There are tons of videos showing you how to do tuning as well as so many books and websites with info. On any chromatic tuner, 0 cents is ET. On the Manji, like the Seydel 1847, the reeds are made of stainless steel, which is a considerably stronger metal than brass is and it will take more time to do any tuning or gapping on that particular metal, but it can be done, and you gotta be patient and not do anything in a hurry.
Before you start doing it on the Manji, get a cheapo harp to practice with first or if you have a harp that's better quality like a Sp20 and practice with it first to get used to doing it. Again, brass is a considerably softer metal than stainless steel is and so anything getting done on stainless steel is going take more time and requires more patience.
Look at it this way, many players like certain things about some harps and dislike some from others and some would like to combine things. I know of plenty of people who don't care for the stock ET tuning of most Suzuki and L) harps, but like the way they play and take the initiative and retune them and there are plenty of players who like the Hering 1923 Vintage harp but don't like 7LJI tuning and retune it to ET. Howard Levy for years liked the GM's for their overblow capability but hated how bright its sound was and what he did to alleviate it was to place a layer of masking tape on the undrside of the cover plates (the side that faces the reed plates).

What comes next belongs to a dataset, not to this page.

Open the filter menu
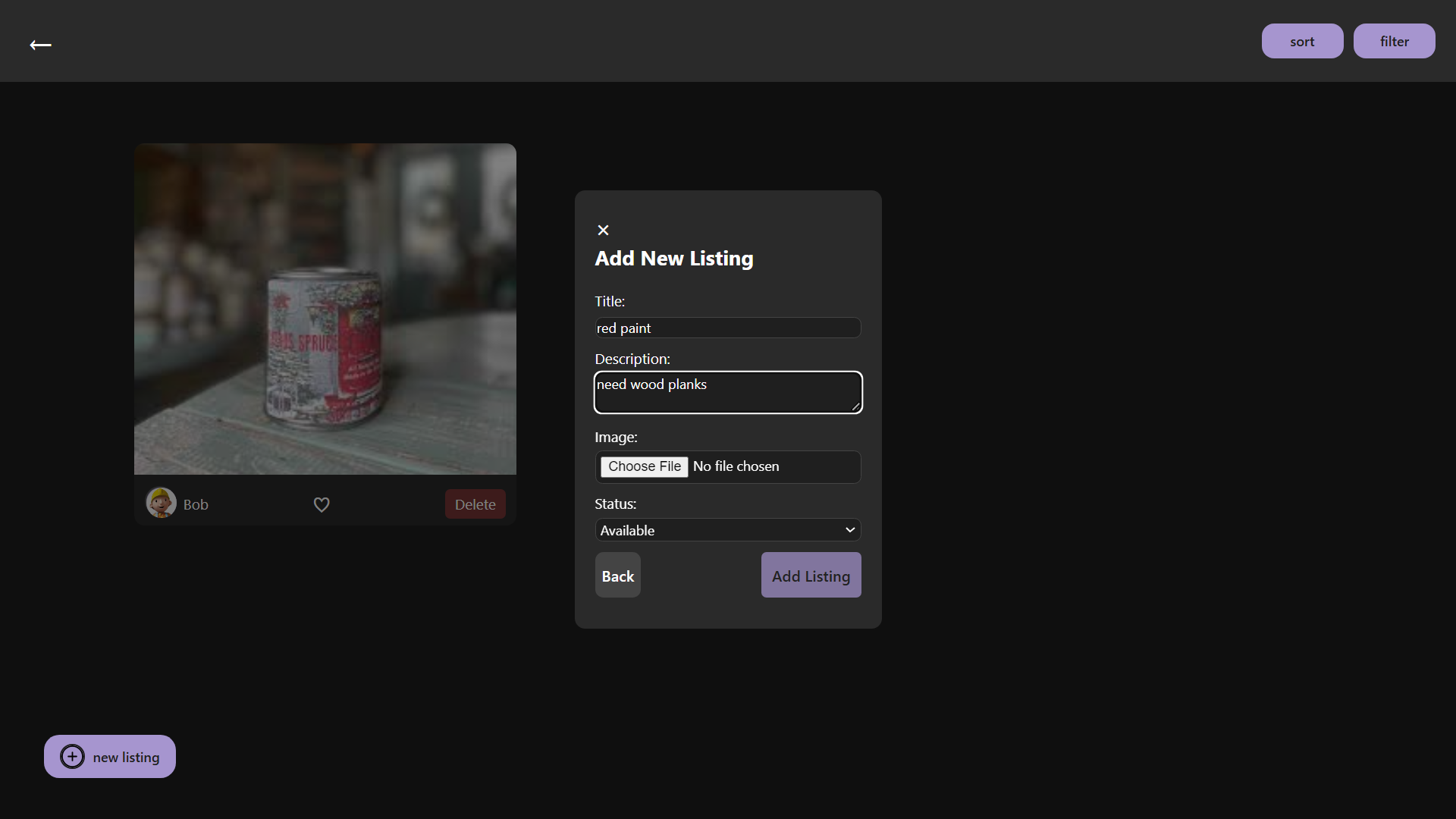Image resolution: width=1456 pixels, height=819 pixels. tap(1394, 41)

What does this all mean? One size fits all is never gonna really be the right way to look at anything and more people should learn how to do the tweaking themselves and learn more about how their instruments work and stop waiting for something on a silver platter thinking of perfection because, truth be told, nothing will ever be perfect for everybody and manufacturers have to go for the widest possible appeal knowing that certain market segments are not gonna be pleased, like it or not, and unless you're willing to learn how to do it yourself, the only way you get your so called "perfection" is to spend the money on a custom instrument, which is tailored to you and you ONLY, as out of the box products are marketed to the masses regardless of individual needs.
Bob, I do gap my harps, but I don't tune them.
Although i don't play anywhere near as hard as i used to, I suspect that I do ordinarily employ breath pressure of sufficient force that it flattens the pitch somewhat when i play. (I set my gaps relatively high so my harps will respond consistently to the slurs and warbles i play for effect, while still giving me accurate response when i play clean.)
As I've said before, I hear what you and others call "beating" on the chords of an ET tune
d harp as more of a shimmer, especially if I'm playing amplified (as as I almost always do). But I don't have the best ear for pitch, and that may be why I hear it as more of a shimmer than dissonance. And I don't play a lot of chords anyway (although I do play split interval double stops quite a bit).
BUT, to my ear, the way the flat notes sound on a compromise (or JI) tuned harp is VERY unmusical and out of tune which really annoys me. But, as you say, we each pick our own poison.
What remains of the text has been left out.